ETMR-06. Molecular and clinical characteristics of CNS tumors withBCOR(L1) fusion/internal tandem duplication

Abstract

Central nervous system (CNS) tumor with BCOR internal tandem duplication (BCOR-ITD) have recently been introduced in the 5th edition of the WHO classification of CNS tumors, however, their molecular makeup and clinical characteristics remain widely enigmatic. This is further complicated by the recent discovery of tumors characterized by gene fusions involving BCOR or its homologue BCORL1. We identified a cohort of 206 BCOR altered CNS tumors via DNA methylation profiling and conducted in-depth molecular and clinical characterization in an international effort. By performing t-SNE clustering analysis we found that BCOR-fusion tumors form a distinct cluster (n=61), adjacent to BCOR-ITD cases (n=145). The identified fusion partners of BCOR(L1) included EP300 (n=20), CREBBP (n=5), and NUTM2HP (n=1).
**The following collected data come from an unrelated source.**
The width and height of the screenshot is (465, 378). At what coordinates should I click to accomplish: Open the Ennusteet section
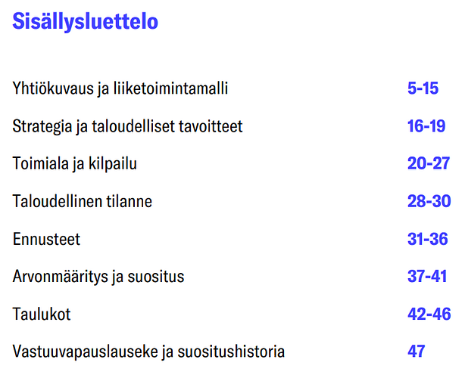46,239
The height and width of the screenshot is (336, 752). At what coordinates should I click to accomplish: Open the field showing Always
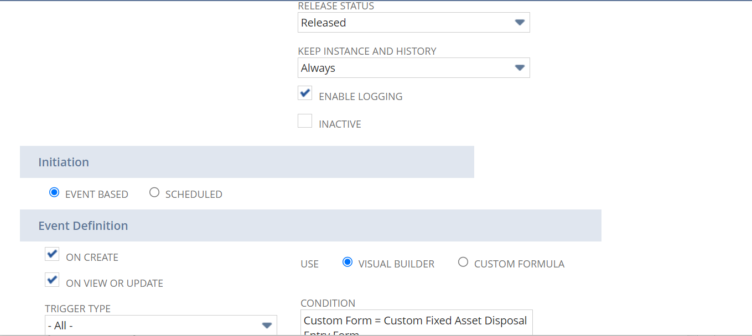click(404, 68)
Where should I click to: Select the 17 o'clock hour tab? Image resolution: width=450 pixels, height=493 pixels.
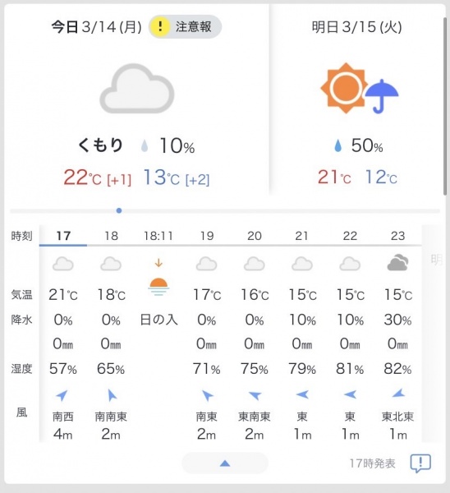click(63, 236)
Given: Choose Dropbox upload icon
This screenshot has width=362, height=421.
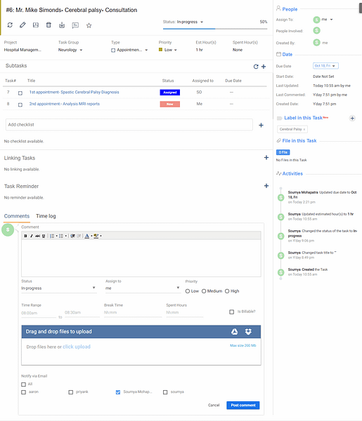Looking at the screenshot, I should pos(248,332).
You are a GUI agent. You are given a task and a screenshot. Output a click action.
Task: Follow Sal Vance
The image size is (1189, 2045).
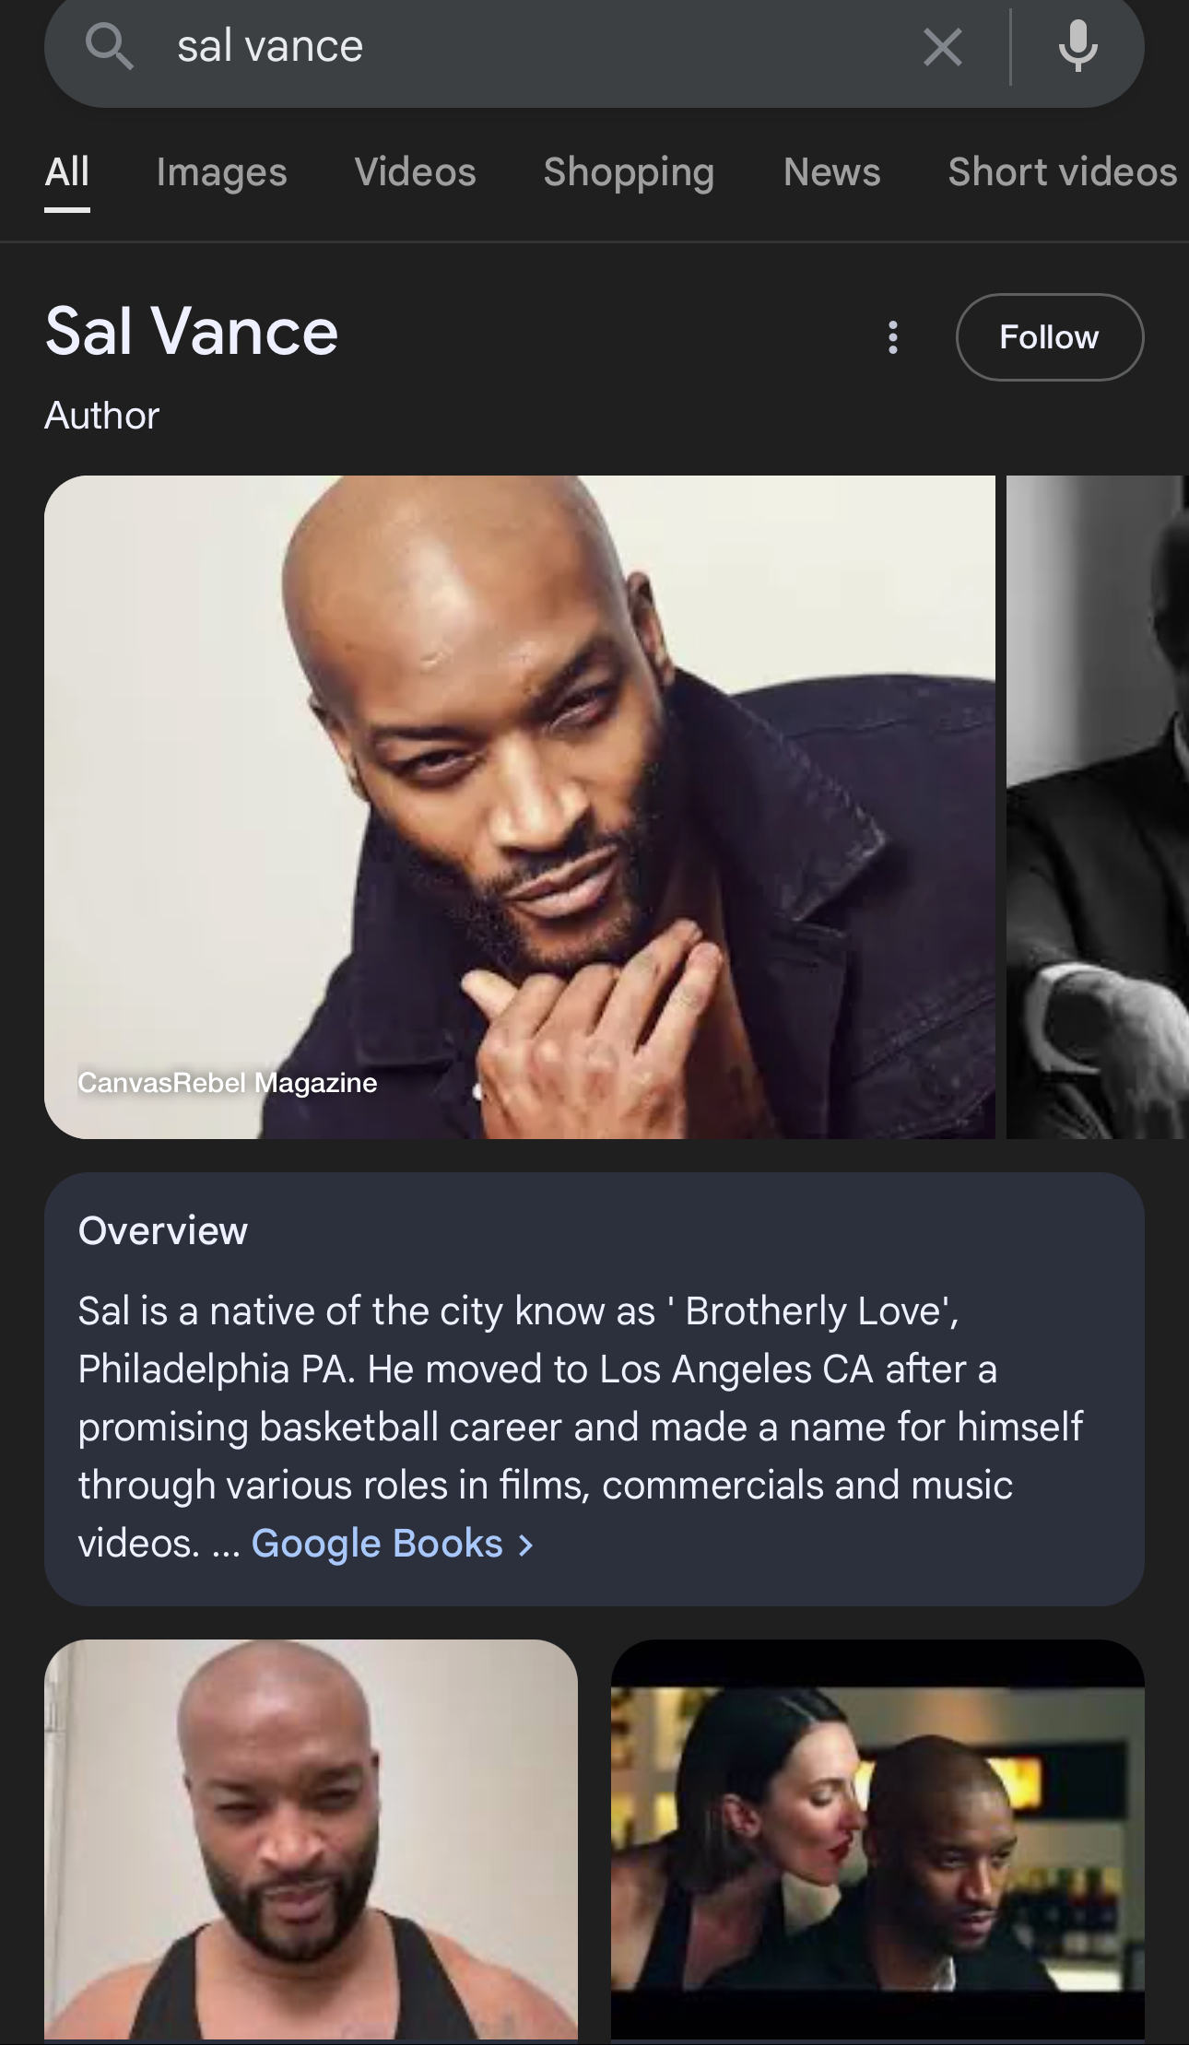(1050, 337)
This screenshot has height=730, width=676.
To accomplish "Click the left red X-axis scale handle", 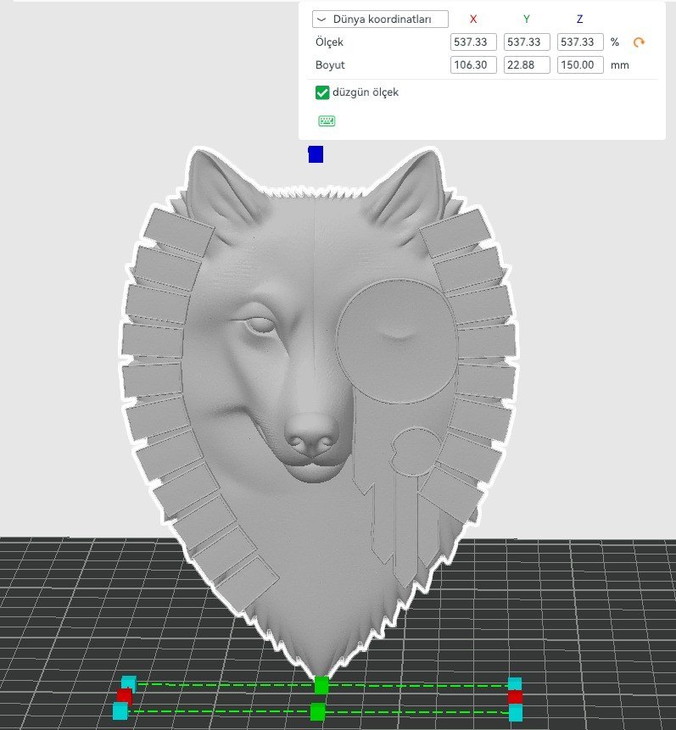I will click(x=124, y=696).
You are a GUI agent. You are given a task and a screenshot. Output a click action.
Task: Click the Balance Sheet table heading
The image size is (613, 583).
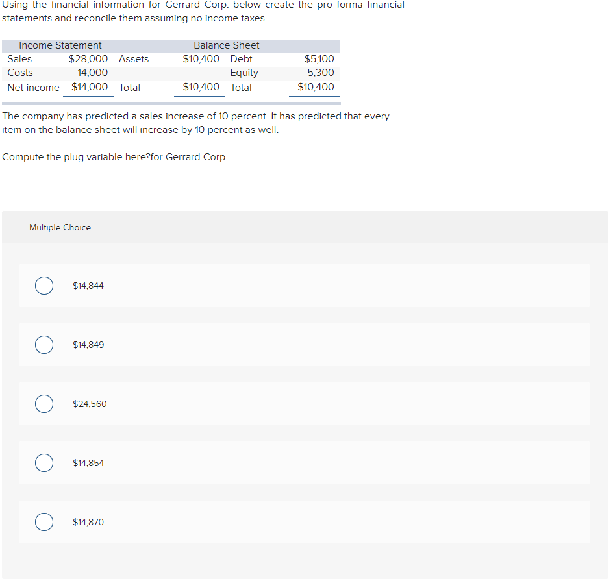click(x=226, y=45)
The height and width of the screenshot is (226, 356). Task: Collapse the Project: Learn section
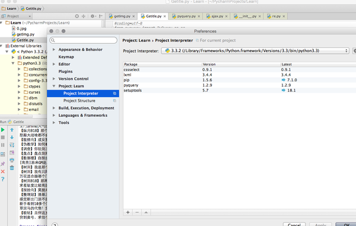pos(54,86)
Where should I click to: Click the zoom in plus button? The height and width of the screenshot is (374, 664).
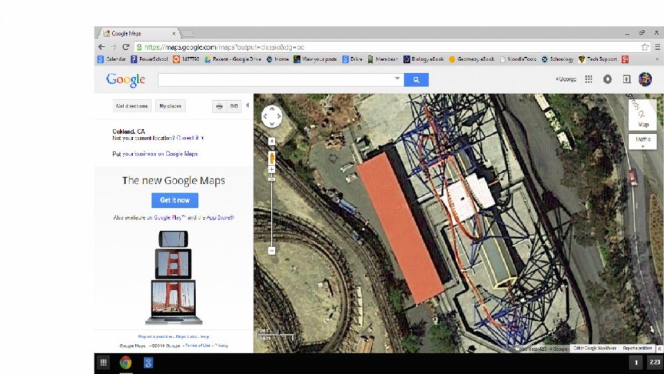click(272, 141)
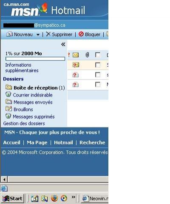Click the storage usage progress bar
The width and height of the screenshot is (170, 204).
click(x=35, y=59)
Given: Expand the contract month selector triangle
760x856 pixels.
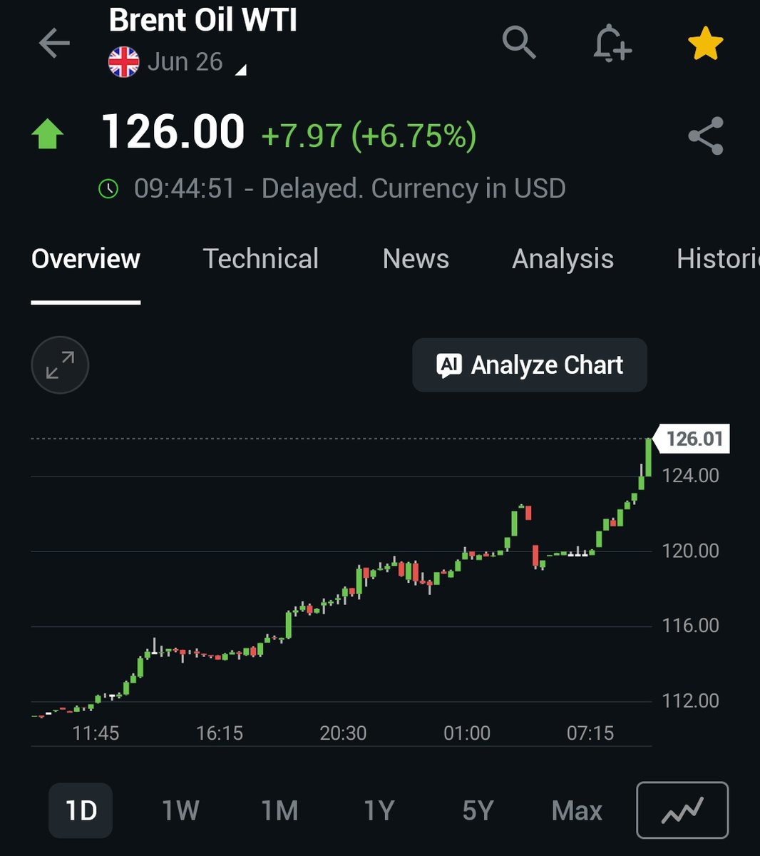Looking at the screenshot, I should (x=242, y=70).
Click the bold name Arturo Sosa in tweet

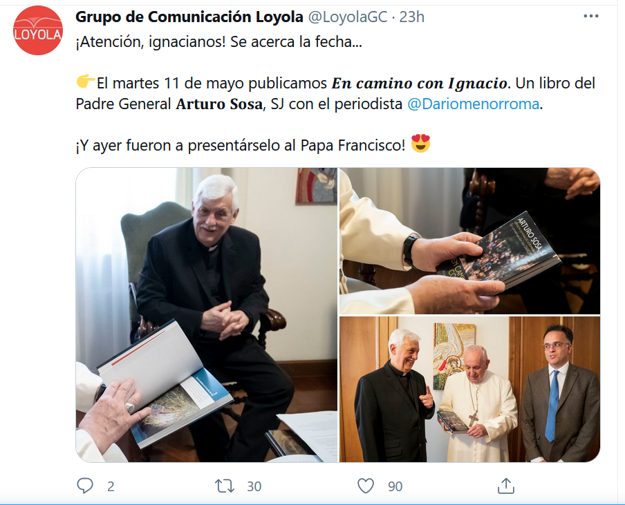[x=219, y=104]
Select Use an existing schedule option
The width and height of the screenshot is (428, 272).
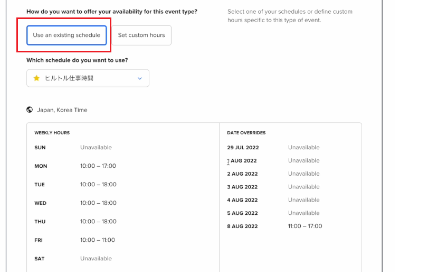coord(66,35)
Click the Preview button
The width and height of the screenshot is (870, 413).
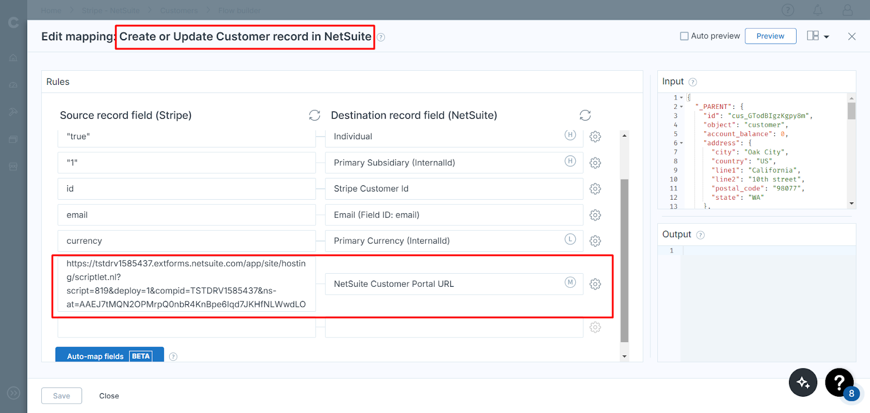tap(770, 36)
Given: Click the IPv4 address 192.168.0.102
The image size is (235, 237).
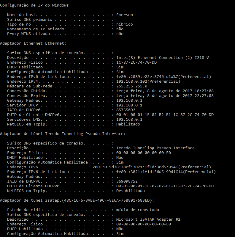Looking at the screenshot, I should [x=131, y=81].
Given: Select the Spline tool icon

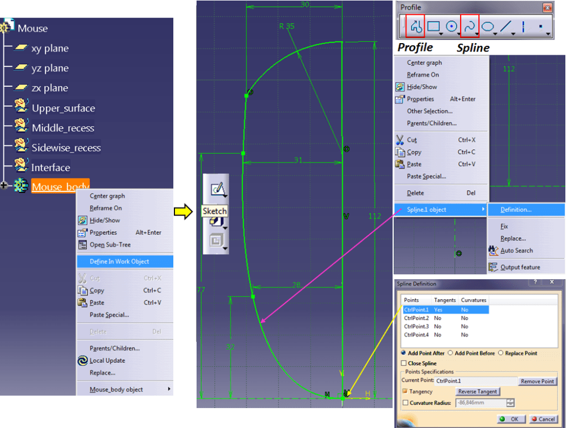Looking at the screenshot, I should pyautogui.click(x=470, y=26).
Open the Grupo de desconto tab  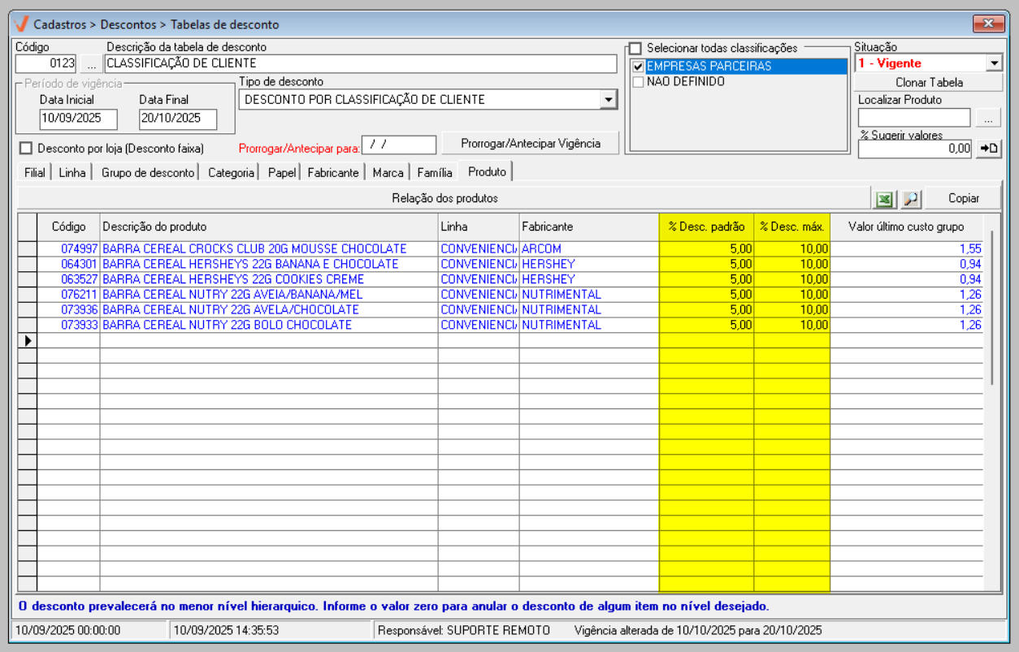click(x=147, y=173)
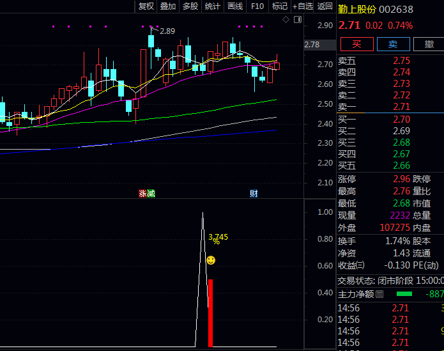Toggle the chart panel layout icon
Screen dimensions: 444x351
[x=298, y=20]
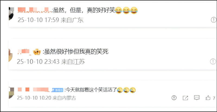Click the comment text 今天就指着这个笑话活了
This screenshot has height=112, width=217.
point(92,90)
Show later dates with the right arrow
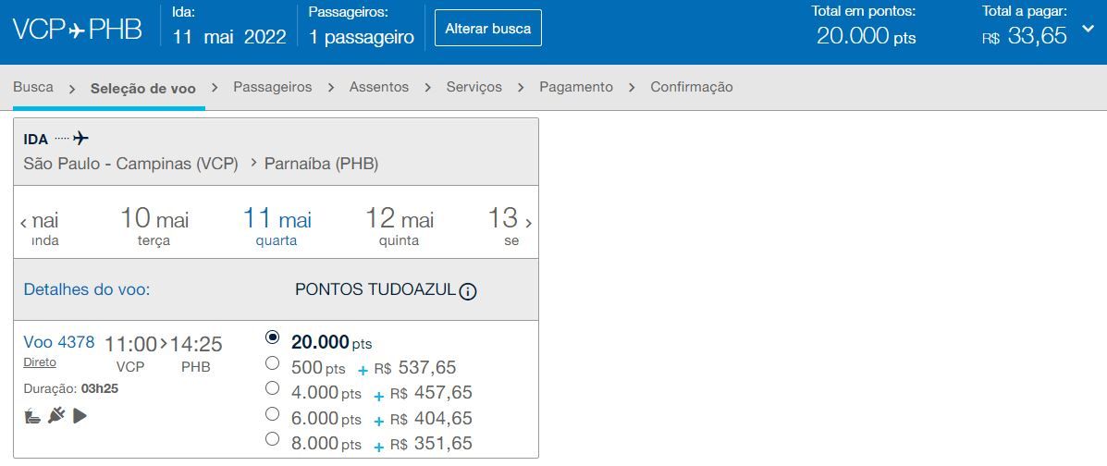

Notably, three cases within the BCOR-ITD cluster harbored a c-terminal intragenic deletion within BCOR. With respect to clinical characteristics gender ratio was balanced in BCOR-fusion cases (m/f, 1.1), whereas predominance of male patients was observed in the BCOR-ITD group (m/f, 1.5). Moreover, age at diagnosis of BCOR-fusion patients was higher as compared to BCOR-ITD cases (15 vs 4.5 years). Interestingly, BCOR-fusion tumors were exclusively found in the supratentorial region being originally diagnosed as ependymomas or gliomas whereas BCOR-ITD emerged across the entire CNS with diverse original diagnoses. 8% of BCOR-ITD and none of BCOR-fusion cases were disseminated at diagnosis. In line with this observation, 40% of first relapses within the BCOR-ITD group were metastatic which was less frequent in BCOR-fusion tumors. Survival estimates demonstrated no differences, generally showing short median PFS (BCOR-fusion, 2 years, n=15; BCOR-ITD, 1.8 years, n=55) and intermediate OS rates (BCOR-fusion, 6.8 years, n=18; BCOR-ITD 6.3 years, n=60). Further molecular and clinical characterization is ongoing potentially revealing first therapeutic leads for these highly aggressive CNS tumor types.